Repeat the entries in full. Each line must match exactly.

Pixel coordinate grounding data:
[Start of Attachment]

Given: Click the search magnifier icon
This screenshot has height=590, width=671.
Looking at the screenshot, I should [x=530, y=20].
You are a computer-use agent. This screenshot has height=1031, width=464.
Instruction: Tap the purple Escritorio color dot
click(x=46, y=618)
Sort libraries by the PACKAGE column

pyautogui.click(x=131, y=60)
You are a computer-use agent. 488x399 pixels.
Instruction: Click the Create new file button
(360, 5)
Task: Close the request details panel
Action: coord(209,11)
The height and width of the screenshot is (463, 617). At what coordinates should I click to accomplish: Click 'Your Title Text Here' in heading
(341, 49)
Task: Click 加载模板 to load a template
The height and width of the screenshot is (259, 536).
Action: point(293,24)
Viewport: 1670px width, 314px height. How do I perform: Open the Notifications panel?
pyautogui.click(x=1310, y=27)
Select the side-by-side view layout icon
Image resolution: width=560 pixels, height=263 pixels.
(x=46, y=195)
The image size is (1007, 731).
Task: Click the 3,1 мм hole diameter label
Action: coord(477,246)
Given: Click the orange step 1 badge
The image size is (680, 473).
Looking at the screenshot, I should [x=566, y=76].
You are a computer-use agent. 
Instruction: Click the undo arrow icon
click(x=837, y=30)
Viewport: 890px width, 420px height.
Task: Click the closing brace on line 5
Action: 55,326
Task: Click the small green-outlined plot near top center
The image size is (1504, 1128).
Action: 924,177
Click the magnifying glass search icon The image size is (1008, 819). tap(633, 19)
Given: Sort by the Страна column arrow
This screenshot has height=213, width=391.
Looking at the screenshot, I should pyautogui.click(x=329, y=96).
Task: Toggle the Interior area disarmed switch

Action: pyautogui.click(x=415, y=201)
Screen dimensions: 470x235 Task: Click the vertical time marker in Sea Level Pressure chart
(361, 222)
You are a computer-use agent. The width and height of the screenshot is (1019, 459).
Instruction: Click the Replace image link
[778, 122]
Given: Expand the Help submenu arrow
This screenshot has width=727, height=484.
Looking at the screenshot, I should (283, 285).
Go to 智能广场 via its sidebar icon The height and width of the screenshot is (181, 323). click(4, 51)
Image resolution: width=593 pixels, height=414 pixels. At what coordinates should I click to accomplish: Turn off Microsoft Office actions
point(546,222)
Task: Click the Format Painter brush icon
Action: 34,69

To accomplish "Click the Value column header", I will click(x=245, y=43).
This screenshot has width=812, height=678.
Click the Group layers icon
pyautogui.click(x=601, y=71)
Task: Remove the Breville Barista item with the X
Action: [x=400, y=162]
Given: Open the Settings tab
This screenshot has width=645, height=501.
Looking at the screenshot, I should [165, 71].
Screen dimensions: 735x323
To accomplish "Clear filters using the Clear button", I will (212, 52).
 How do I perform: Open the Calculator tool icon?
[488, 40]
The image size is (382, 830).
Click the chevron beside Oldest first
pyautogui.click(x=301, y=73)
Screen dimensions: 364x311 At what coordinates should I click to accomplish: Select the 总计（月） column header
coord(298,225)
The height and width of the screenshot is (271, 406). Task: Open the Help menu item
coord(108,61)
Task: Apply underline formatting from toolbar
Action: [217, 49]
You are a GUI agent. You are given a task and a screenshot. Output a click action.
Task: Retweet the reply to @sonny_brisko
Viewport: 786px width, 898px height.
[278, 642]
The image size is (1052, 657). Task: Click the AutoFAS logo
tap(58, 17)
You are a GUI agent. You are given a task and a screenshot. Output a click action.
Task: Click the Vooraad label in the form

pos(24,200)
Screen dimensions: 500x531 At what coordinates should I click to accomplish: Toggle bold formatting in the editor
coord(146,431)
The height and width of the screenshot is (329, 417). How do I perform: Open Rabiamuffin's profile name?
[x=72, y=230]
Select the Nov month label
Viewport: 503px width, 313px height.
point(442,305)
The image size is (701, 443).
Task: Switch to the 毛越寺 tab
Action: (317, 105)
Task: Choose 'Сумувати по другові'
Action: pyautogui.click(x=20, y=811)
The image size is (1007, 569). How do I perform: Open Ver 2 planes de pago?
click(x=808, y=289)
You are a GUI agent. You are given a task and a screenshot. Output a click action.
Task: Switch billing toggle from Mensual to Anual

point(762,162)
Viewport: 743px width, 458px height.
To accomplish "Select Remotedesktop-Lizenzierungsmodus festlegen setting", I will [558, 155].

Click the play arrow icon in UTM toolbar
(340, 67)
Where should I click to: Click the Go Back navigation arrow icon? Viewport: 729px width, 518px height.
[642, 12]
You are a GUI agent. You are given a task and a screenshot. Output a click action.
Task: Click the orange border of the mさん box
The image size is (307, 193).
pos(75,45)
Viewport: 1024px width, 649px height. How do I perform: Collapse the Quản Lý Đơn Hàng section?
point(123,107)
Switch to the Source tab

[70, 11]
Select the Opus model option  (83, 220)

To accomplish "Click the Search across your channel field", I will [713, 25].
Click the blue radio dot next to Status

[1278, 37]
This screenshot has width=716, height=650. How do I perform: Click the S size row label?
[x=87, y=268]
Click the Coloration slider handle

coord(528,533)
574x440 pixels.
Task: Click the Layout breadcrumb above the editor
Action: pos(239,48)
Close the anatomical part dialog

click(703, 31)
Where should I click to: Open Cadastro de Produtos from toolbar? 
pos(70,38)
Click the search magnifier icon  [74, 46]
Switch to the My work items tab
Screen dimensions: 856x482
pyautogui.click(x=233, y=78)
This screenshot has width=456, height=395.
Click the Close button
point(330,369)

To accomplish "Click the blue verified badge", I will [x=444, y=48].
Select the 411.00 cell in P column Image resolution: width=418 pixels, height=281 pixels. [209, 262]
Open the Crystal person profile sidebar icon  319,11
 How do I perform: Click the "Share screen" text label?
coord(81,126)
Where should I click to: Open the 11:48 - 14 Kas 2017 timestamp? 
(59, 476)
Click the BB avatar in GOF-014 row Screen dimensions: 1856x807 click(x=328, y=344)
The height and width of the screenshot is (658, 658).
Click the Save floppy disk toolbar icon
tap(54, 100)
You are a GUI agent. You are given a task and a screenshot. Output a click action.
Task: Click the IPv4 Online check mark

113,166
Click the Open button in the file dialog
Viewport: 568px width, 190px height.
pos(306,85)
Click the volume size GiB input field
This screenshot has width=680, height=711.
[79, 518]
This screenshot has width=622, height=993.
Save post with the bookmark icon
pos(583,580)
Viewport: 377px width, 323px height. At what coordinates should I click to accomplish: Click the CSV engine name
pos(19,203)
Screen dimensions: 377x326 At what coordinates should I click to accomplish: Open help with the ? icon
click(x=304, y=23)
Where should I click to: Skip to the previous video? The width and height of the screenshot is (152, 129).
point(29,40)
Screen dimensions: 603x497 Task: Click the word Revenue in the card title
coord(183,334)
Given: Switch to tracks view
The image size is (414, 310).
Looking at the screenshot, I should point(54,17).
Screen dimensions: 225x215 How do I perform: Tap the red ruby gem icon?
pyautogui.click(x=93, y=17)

[End of Attachment]

### Answer for this exercise
Given: Click the search magnifier icon
This screenshot has height=590, width=671.
Looking at the screenshot, I should [x=530, y=20].
You are a computer-use agent. This screenshot has height=1031, width=464.
Instruction: Tap the purple Escritorio color dot
click(x=46, y=618)
Sort libraries by the PACKAGE column

pyautogui.click(x=131, y=60)
You are a computer-use agent. 488x399 pixels.
Instruction: Click the Create new file button
(360, 5)
Task: Close the request details panel
Action: coord(209,11)
The height and width of the screenshot is (463, 617). At what coordinates should I click to accomplish: Click 'Your Title Text Here' in heading
(341, 49)
Task: Click 加载模板 to load a template
The height and width of the screenshot is (259, 536).
Action: point(293,24)
Viewport: 1670px width, 314px height. How do I perform: Open the Notifications panel?
pyautogui.click(x=1310, y=27)
Select the side-by-side view layout icon
Image resolution: width=560 pixels, height=263 pixels.
(x=46, y=195)
The image size is (1007, 731).
Task: Click the 3,1 мм hole diameter label
Action: coord(477,246)
Given: Click the orange step 1 badge
The image size is (680, 473).
Looking at the screenshot, I should [x=566, y=76].
You are a computer-use agent. 
Instruction: Click the undo arrow icon
click(x=837, y=30)
Viewport: 890px width, 420px height.
Task: Click the closing brace on line 5
Action: 55,326
Task: Click the small green-outlined plot near top center
The image size is (1504, 1128).
Action: 924,177
Click the magnifying glass search icon The image size is (1008, 819). tap(633, 19)
Given: Sort by the Страна column arrow
This screenshot has height=213, width=391.
Looking at the screenshot, I should pyautogui.click(x=329, y=96).
Task: Toggle the Interior area disarmed switch

Action: pyautogui.click(x=415, y=201)
Screen dimensions: 470x235 Task: Click the vertical time marker in Sea Level Pressure chart
(361, 222)
You are a computer-use agent. The width and height of the screenshot is (1019, 459).
Instruction: Click the Replace image link
[778, 122]
Given: Expand the Help submenu arrow
This screenshot has width=727, height=484.
Looking at the screenshot, I should (283, 285).
Go to 智能广场 via its sidebar icon The height and width of the screenshot is (181, 323). click(4, 51)
Image resolution: width=593 pixels, height=414 pixels. At what coordinates should I click to accomplish: Turn off Microsoft Office actions
point(546,222)
Task: Click the Format Painter brush icon
Action: 34,69

To accomplish "Click the Value column header", I will click(x=245, y=43).
This screenshot has width=812, height=678.
Click the Group layers icon
pyautogui.click(x=601, y=71)
Task: Remove the Breville Barista item with the X
Action: [x=400, y=162]
Given: Open the Settings tab
This screenshot has width=645, height=501.
Looking at the screenshot, I should [165, 71].
Screen dimensions: 735x323
To accomplish "Clear filters using the Clear button", I will (212, 52).
 How do I perform: Open the Calculator tool icon?
[488, 40]
The image size is (382, 830).
Click the chevron beside Oldest first
pyautogui.click(x=301, y=73)
Screen dimensions: 364x311 At what coordinates should I click to accomplish: Select the 总计（月） column header
coord(298,225)
The height and width of the screenshot is (271, 406). Task: Open the Help menu item
coord(108,61)
Task: Apply underline formatting from toolbar
Action: [217, 49]
You are a GUI agent. You are given a task and a screenshot. Output a click action.
Task: Retweet the reply to @sonny_brisko
Viewport: 786px width, 898px height.
[278, 642]
The image size is (1052, 657). Task: Click the AutoFAS logo
tap(58, 17)
You are a GUI agent. You are given a task and a screenshot. Output a click action.
Task: Click the Vooraad label in the form

pos(24,200)
Screen dimensions: 500x531 At what coordinates should I click to accomplish: Toggle bold formatting in the editor
coord(146,431)
The height and width of the screenshot is (329, 417). How do I perform: Open Rabiamuffin's profile name?
[x=72, y=230]
Select the Nov month label
Viewport: 503px width, 313px height.
point(442,305)
The image size is (701, 443).
Task: Switch to the 毛越寺 tab
Action: (317, 105)
Task: Choose 'Сумувати по другові'
Action: pyautogui.click(x=20, y=811)
The image size is (1007, 569). How do I perform: Open Ver 2 planes de pago?
click(x=808, y=289)
You are a GUI agent. You are given a task and a screenshot. Output a click action.
Task: Switch billing toggle from Mensual to Anual

point(762,162)
Viewport: 743px width, 458px height.
To accomplish "Select Remotedesktop-Lizenzierungsmodus festlegen setting", I will [558, 155].

Click the play arrow icon in UTM toolbar
(340, 67)
Where should I click to: Click the Go Back navigation arrow icon? Viewport: 729px width, 518px height.
[642, 12]
You are a GUI agent. You are given a task and a screenshot. Output a click action.
Task: Click the orange border of the mさん box
The image size is (307, 193).
pos(75,45)
Viewport: 1024px width, 649px height. How do I perform: Collapse the Quản Lý Đơn Hàng section?
point(123,107)
Switch to the Source tab

[70, 11]
Select the Opus model option  (83, 220)

To accomplish "Click the Search across your channel field", I will [713, 25].
Click the blue radio dot next to Status

[1278, 37]
This screenshot has width=716, height=650. How do I perform: Click the S size row label?
[x=87, y=268]
Click the Coloration slider handle

coord(528,533)
574x440 pixels.
Task: Click the Layout breadcrumb above the editor
Action: pos(239,48)
Close the anatomical part dialog

click(703, 31)
Where should I click to: Open Cadastro de Produtos from toolbar? 
pos(70,38)
Click the search magnifier icon  [74, 46]
Switch to the My work items tab
Screen dimensions: 856x482
pyautogui.click(x=233, y=78)
This screenshot has width=456, height=395.
Click the Close button
point(330,369)

To accomplish "Click the blue verified badge", I will [x=444, y=48].
Select the 411.00 cell in P column Image resolution: width=418 pixels, height=281 pixels. [209, 262]
Open the Crystal person profile sidebar icon  319,11
 How do I perform: Click the "Share screen" text label?
coord(81,126)
Where should I click to: Open the 11:48 - 14 Kas 2017 timestamp? 
(59, 476)
Click the BB avatar in GOF-014 row Screen dimensions: 1856x807 click(x=328, y=344)
The height and width of the screenshot is (658, 658).
Click the Save floppy disk toolbar icon
tap(54, 100)
You are a GUI agent. You are given a task and a screenshot. Output a click action.
Task: Click the IPv4 Online check mark

113,166
Click the Open button in the file dialog
Viewport: 568px width, 190px height.
pos(306,85)
Click the volume size GiB input field
This screenshot has width=680, height=711.
[79, 518]
This screenshot has width=622, height=993.
Save post with the bookmark icon
pos(583,580)
Viewport: 377px width, 323px height. At what coordinates should I click to accomplish: Click the CSV engine name
pos(19,203)
Screen dimensions: 377x326 At what coordinates should I click to accomplish: Open help with the ? icon
click(x=304, y=23)
Where should I click to: Skip to the previous video? The width and height of the screenshot is (152, 129).
point(29,40)
Screen dimensions: 603x497 Task: Click the word Revenue in the card title
coord(183,334)
Given: Switch to tracks view
The image size is (414, 310).
Looking at the screenshot, I should point(54,17).
Screen dimensions: 225x215 How do I perform: Tap the red ruby gem icon?
pyautogui.click(x=93, y=17)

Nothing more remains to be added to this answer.